▸ Supplied material:
════════
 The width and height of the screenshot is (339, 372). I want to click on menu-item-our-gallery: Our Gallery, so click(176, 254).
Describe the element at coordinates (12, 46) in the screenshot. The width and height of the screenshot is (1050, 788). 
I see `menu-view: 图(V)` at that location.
════════
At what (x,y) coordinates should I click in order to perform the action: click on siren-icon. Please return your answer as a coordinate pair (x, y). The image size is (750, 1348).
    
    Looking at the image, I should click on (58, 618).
════════
▸ Job item: Copy out, word for word, the lines from the one containing "The width and height of the screenshot is (339, 372)." through the one containing "at that location.", including both of those lines.

▸ The completed task:
 The width and height of the screenshot is (339, 372). I want to click on menu-item-our-gallery: Our Gallery, so click(176, 254).
Describe the element at coordinates (12, 46) in the screenshot. The width and height of the screenshot is (1050, 788). 
I see `menu-view: 图(V)` at that location.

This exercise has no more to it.